Work order A: Copy verbatim everything in the Conversational AI agent text from "The callback of" down to "the uploaded picture.".
Work order B:
Answer these questions from the Conversational AI agent text:
(i) Which parameter enables Signaling as the data transmission channel?
(ii) Which callback confirms that a picture message was sent successfully?
(iii) What does the uuid value in the callback identify?
Work order C:
For each statement, say whether it agrees with the Conversational AI agent text, and quote the words that decide it:
(i) The callback of the chat completion interface reflects the actual processing status of the message.
(ii) After a successful response, the agent joins the specified Video SDK channel.
(iii) If sending a picture fails, the onAgentError callback is fired.

Study text:
============
Add a Conversational AI agent to the channel

To start a Conversational AI agent, configure the following parameters in your POST request:

Parameter	Description	Required
`advanced_features.enable_rtm: true`	Starts the Signaling service	Yes
`parameters.data_channel: "rtm"`	Enables Signaling as the data transmission channel	Yes
`parameters.enable_metrics: true`	Enables agent performance data collection	Optional
`parameters.enable_error_message: true`	Enables reporting of agent error events	Optional

After a successful response, the agent joins the specified Video SDK channel and is ready to interact with the user.

Send an image

Call the chat method to send a picture message. The following example sends a picture using a URL:

val uuid = "unique-image-id-123" // Generate a unique image identifier val imageUrl = "https://example.com/image.jpg" // HTTP/HTTPS URL of the image api.chat("agentUserId", ImageMessage(uuid = uuid, imageUrl = imageUrl)) { error ->     if (error != null) {         Log.e("Chat", "Failed to send image: ${error.errorMessage}")     } else {         Log.d("Chat", "Image send request successful")     } }

info

The callback of the chat completion interface only indicates whether the sending request is successful, and does not reflect the actual processing status of the message.

Handle image sending status

The success of sending a picture message is confirmed by the picture message receipt callback onMessageReceiptUpdated. If sending fails, the agent error callback onAgentError is fired. The uuid value in the callback identifies the uploaded picture.
============
Provided records:

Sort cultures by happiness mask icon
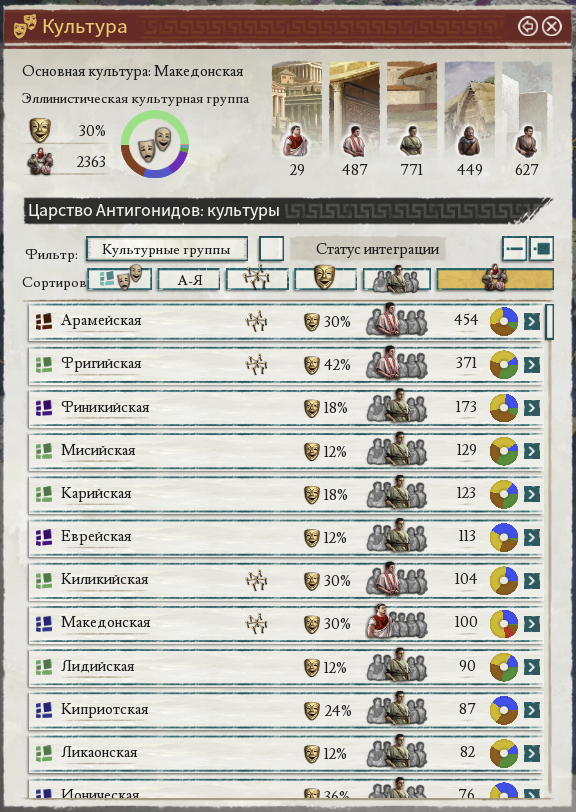 [x=325, y=279]
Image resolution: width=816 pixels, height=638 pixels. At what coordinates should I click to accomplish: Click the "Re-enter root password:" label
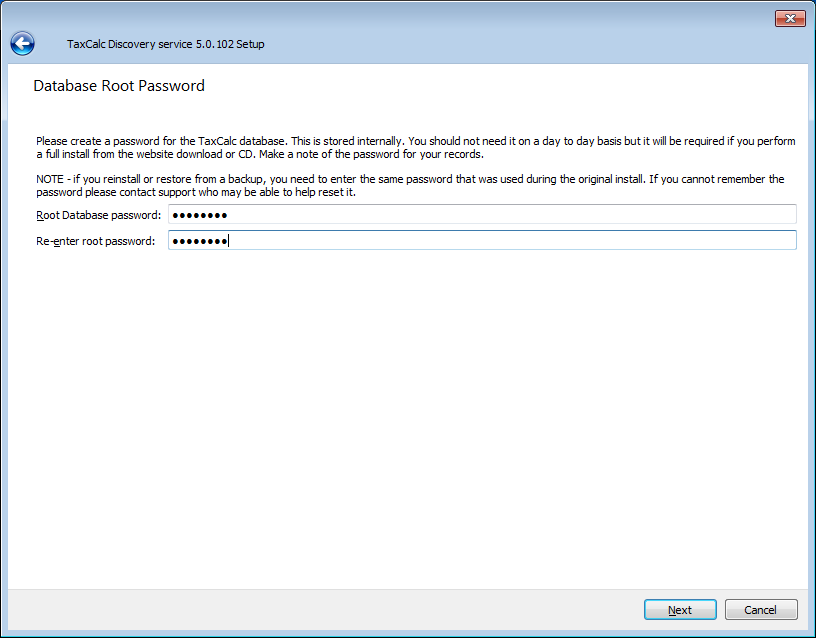95,241
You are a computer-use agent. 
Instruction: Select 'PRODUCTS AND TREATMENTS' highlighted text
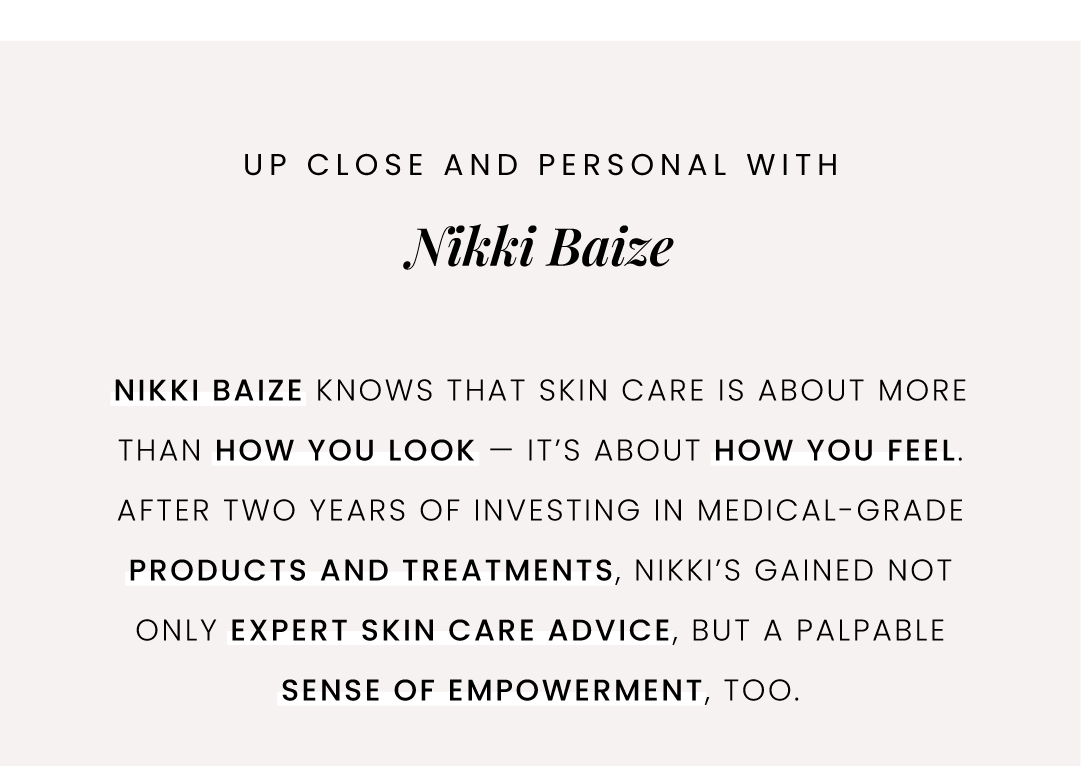tap(371, 571)
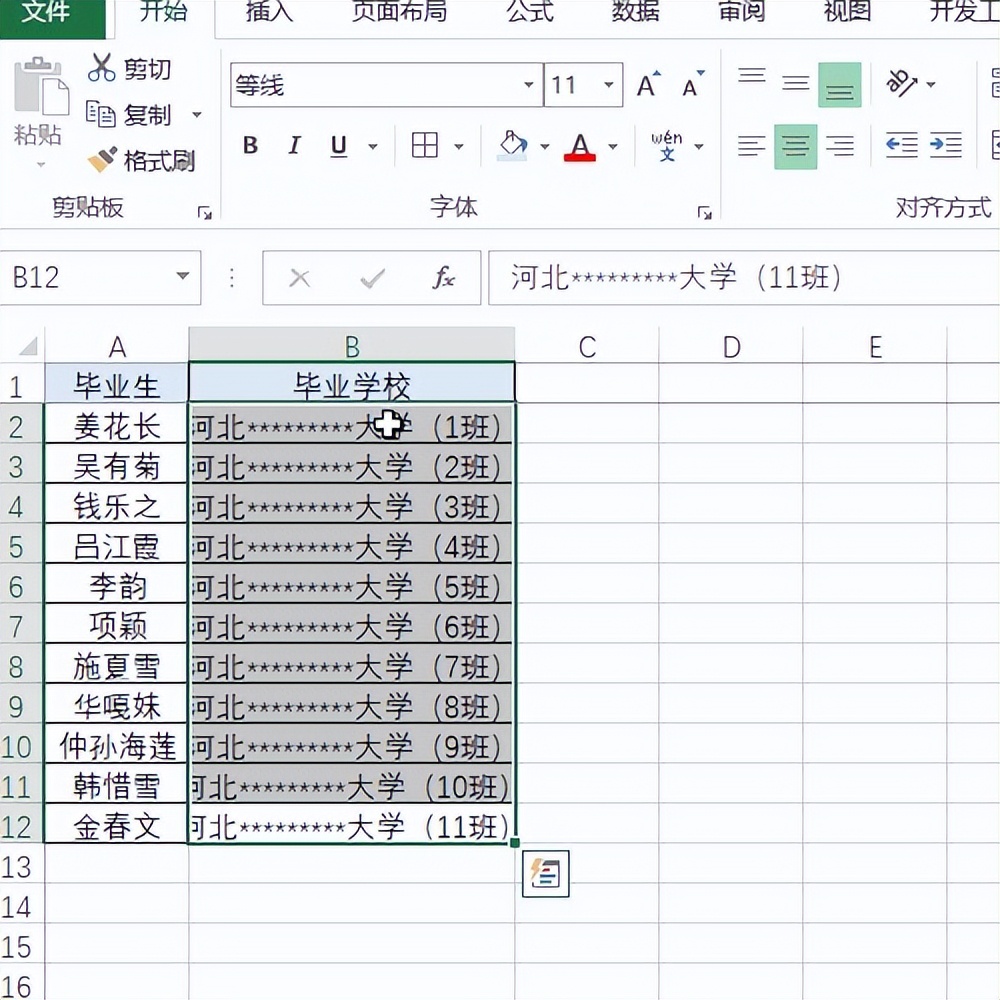Toggle Center alignment
The image size is (1000, 1000).
794,145
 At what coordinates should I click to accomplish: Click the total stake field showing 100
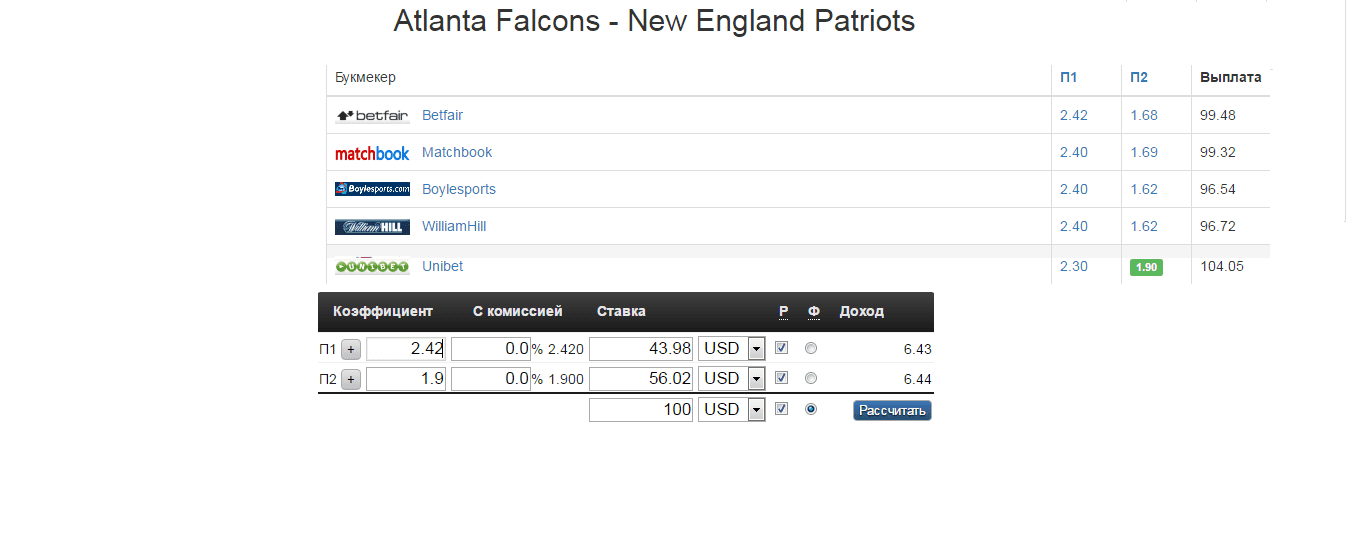[x=641, y=409]
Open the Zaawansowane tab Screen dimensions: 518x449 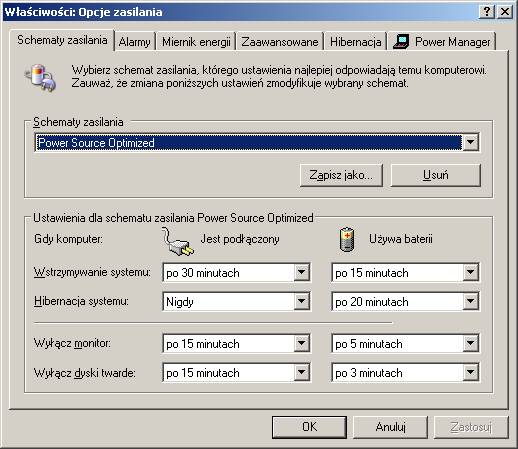point(280,42)
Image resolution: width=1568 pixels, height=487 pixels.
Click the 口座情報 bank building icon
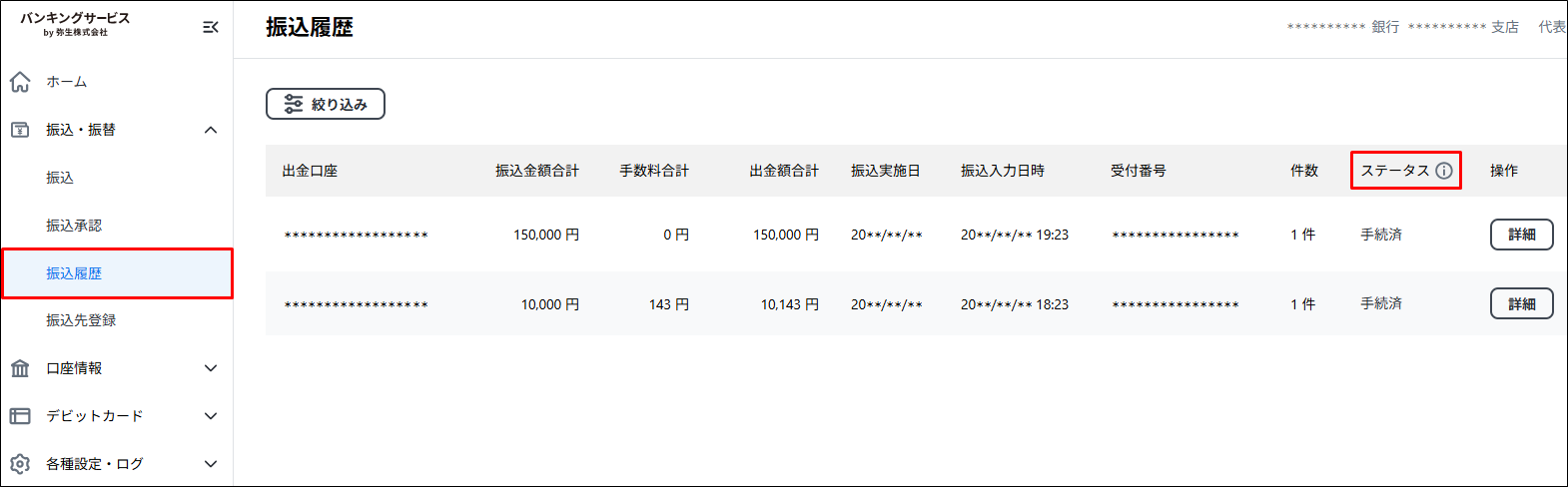click(20, 368)
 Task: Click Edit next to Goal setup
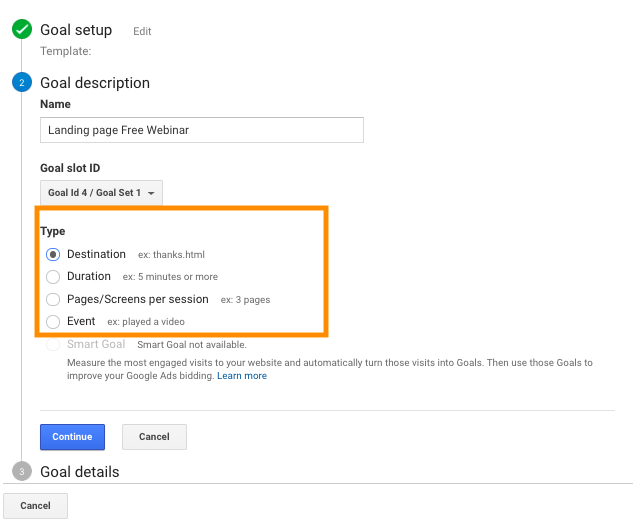[142, 31]
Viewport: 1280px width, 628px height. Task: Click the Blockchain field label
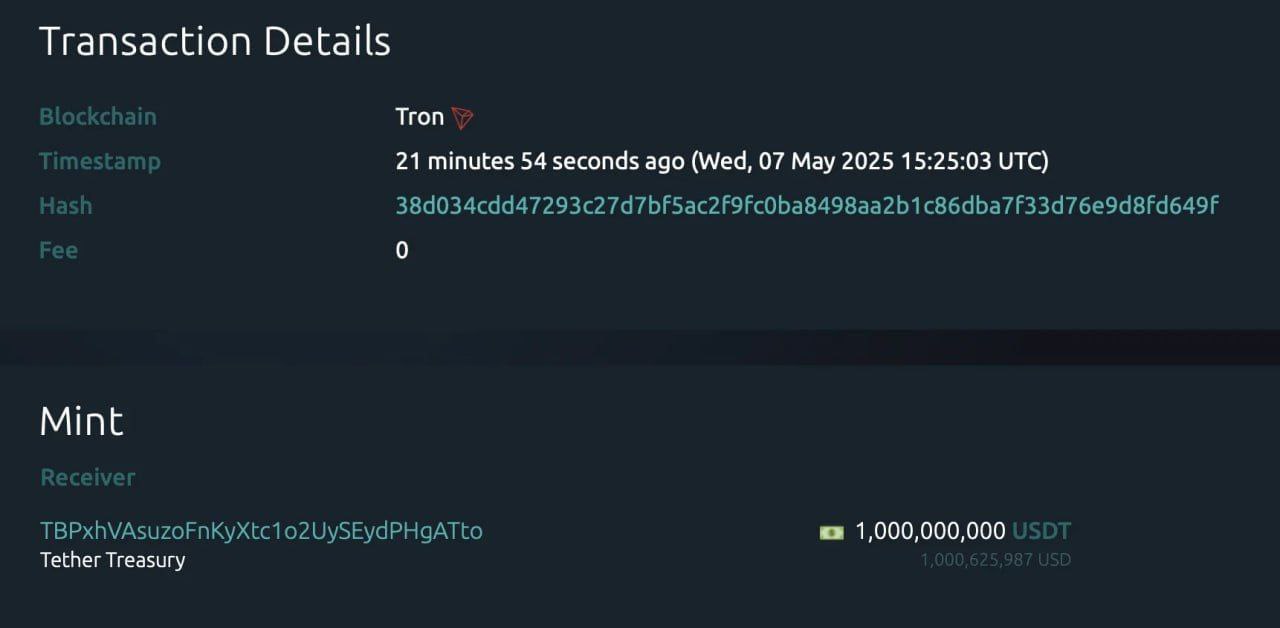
============
Written response A:
The callback of the chat completion interface only indicates whether the sending request is successful, and does not reflect the actual processing status of the message.

Handle image sending status

The success of sending a picture message is confirmed by the picture message receipt callback onMessageReceiptUpdated. If sending fails, the agent error callback onAgentError is fired. The uuid value in the callback identifies the uploaded picture.

Written response B:
(i) `parameters.data_channel: "rtm"`
(ii) onMessageReceiptUpdated
(iii) The uploaded picture.

Written response C:
(i) No: "does not reflect the actual processing status of the message"
(ii) Yes: "After a successful response, the agent joins the specified Video SDK channel"
(iii) Yes: "If sending fails, the agent error callback onAgentError is fired"